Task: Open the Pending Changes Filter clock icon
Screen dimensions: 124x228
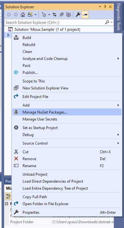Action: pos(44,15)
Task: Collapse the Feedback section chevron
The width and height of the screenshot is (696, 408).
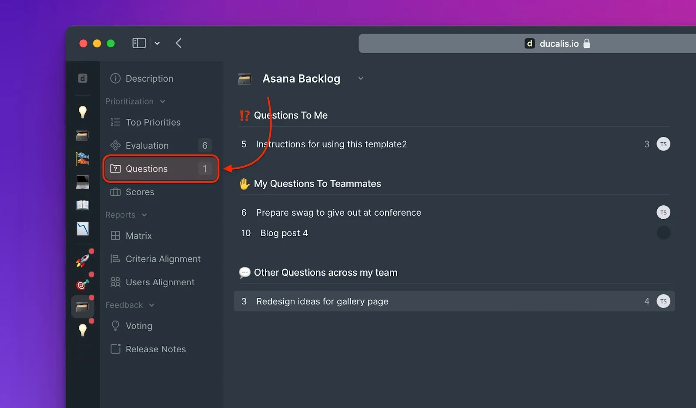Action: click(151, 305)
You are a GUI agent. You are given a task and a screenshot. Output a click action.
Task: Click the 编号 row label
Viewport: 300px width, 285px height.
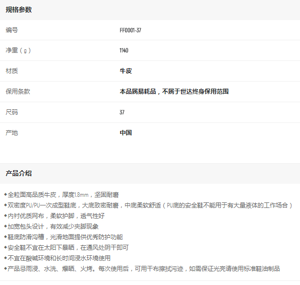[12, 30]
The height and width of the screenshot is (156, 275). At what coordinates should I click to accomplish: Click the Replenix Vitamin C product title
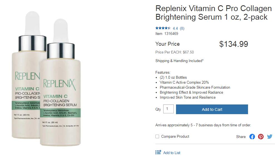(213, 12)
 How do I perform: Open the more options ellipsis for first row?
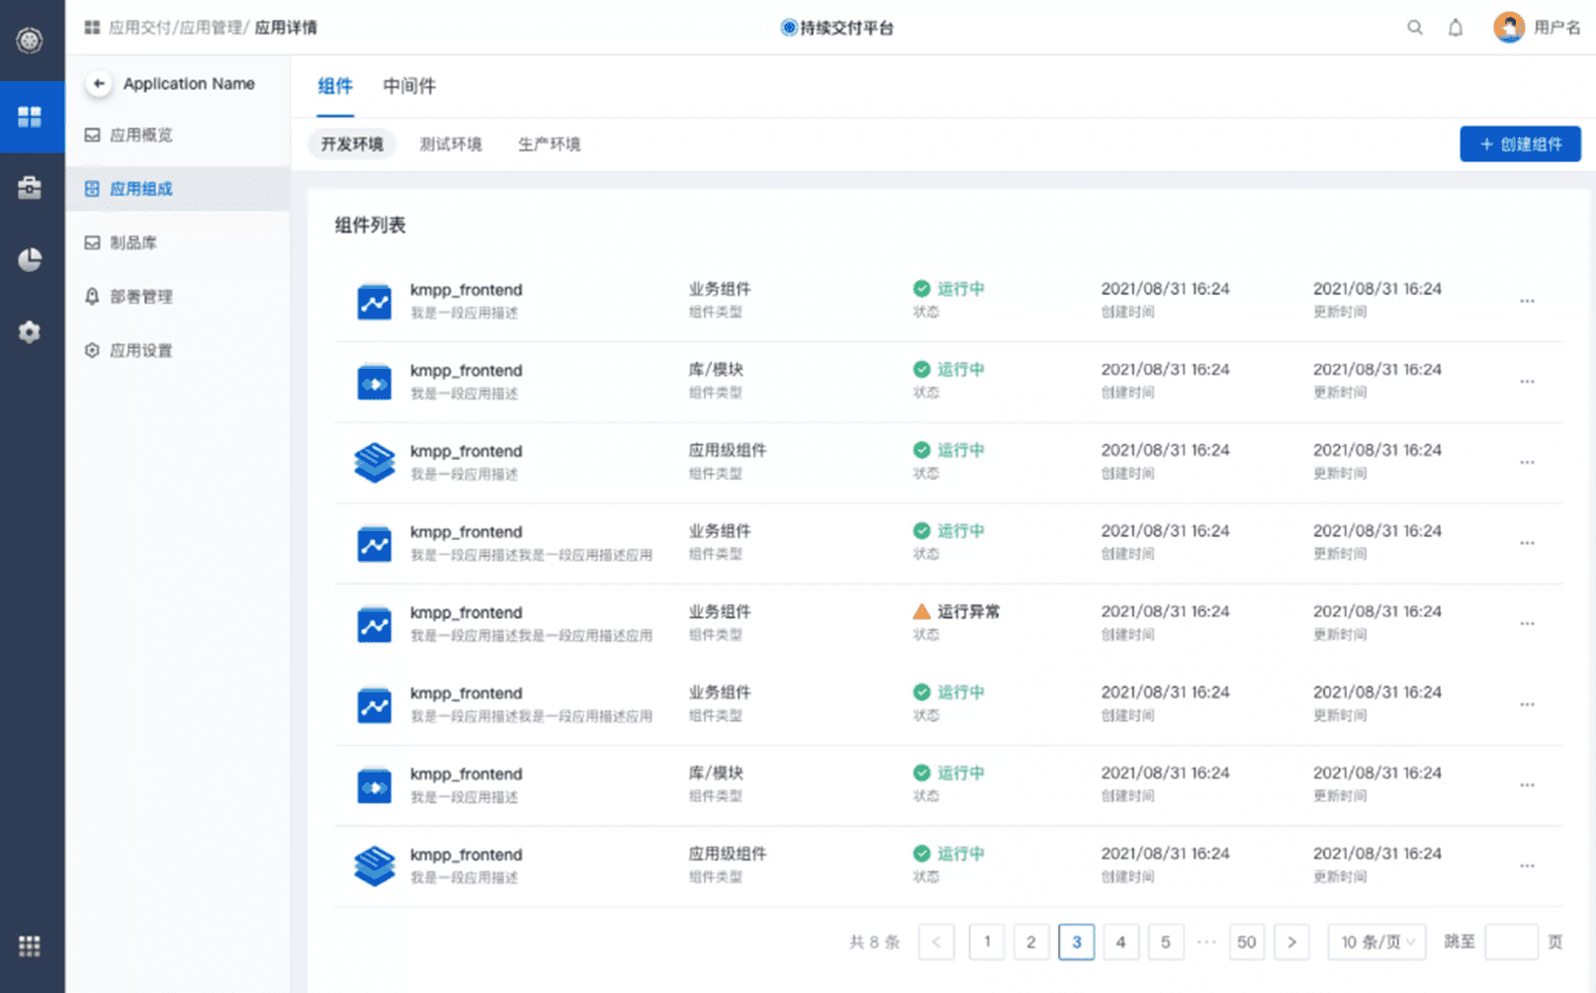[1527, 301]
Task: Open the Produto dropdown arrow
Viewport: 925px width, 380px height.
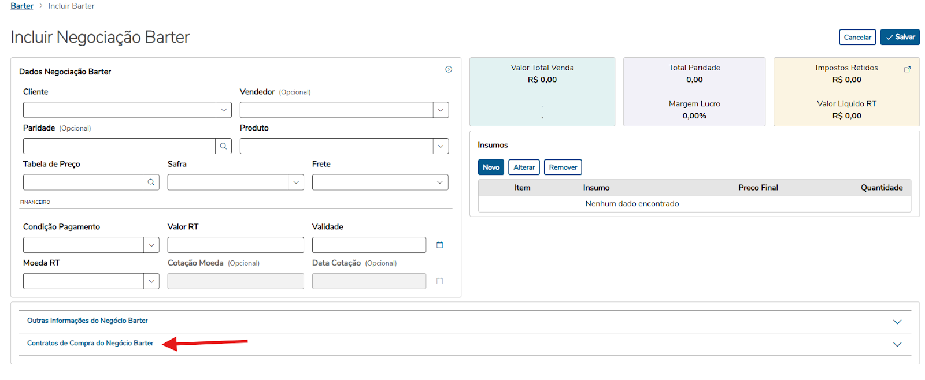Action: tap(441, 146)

☆ ☆ ☆ ☆ ☆

» **Task statement**
Please copy, exactly and only, the lines of the listing that run from the one holding "Viewport: 300px width, 285px height." through its last line, and exclude pictures.

» **Answer section**
Viewport: 300px width, 285px height.
[12, 30]
The height and width of the screenshot is (156, 275). At what coordinates should I click to accomplish: Click the Replenix Vitamin C product title
(213, 12)
 How do I perform: Open the more options ellipsis for first row?
[1527, 301]
Task: Open the Produto dropdown arrow
Viewport: 925px width, 380px height.
Action: tap(441, 146)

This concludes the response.